* [TASK STATEMENT]:
Your answer must be an exact copy of the entries below, with no pictures in it.

* [LISTED ENTRIES]:
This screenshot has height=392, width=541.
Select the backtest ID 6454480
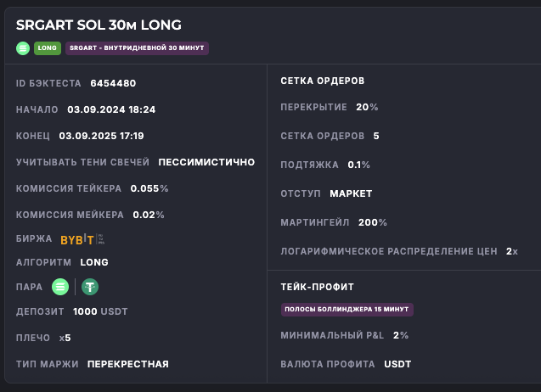(x=113, y=83)
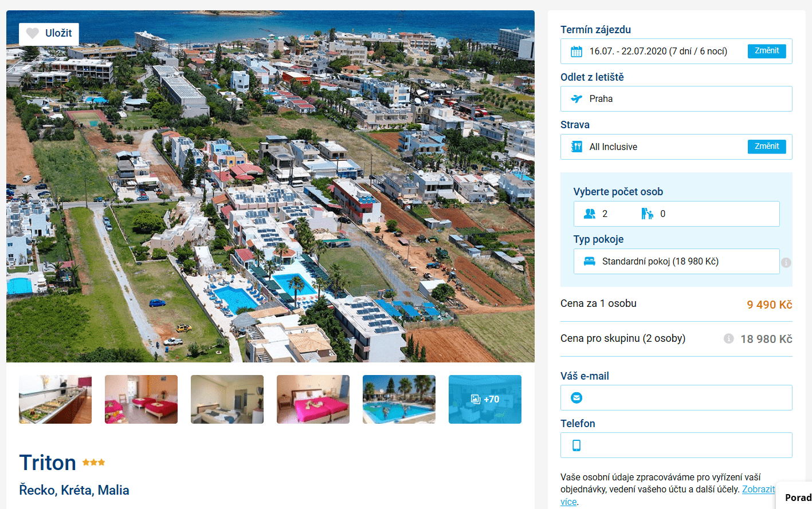Click info icon beside room type selector

786,262
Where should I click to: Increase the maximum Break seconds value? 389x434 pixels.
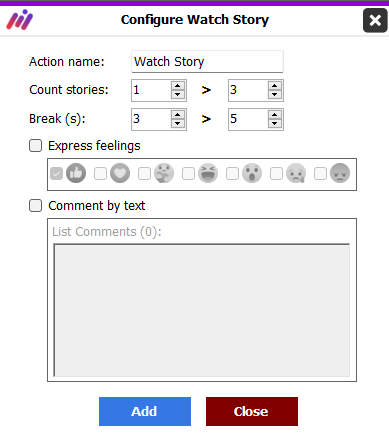[274, 115]
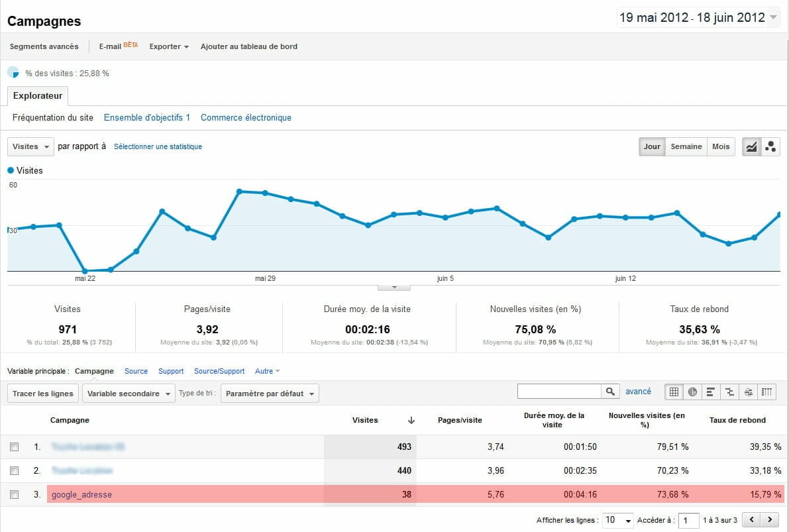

* [TASK ANSWER]:
This screenshot has height=392, width=541.
Select the backtest ID 6454480
(x=113, y=83)
Click info icon beside room type selector

786,262
Where should I click to: Increase the maximum Break seconds value? 389x434 pixels.
[274, 115]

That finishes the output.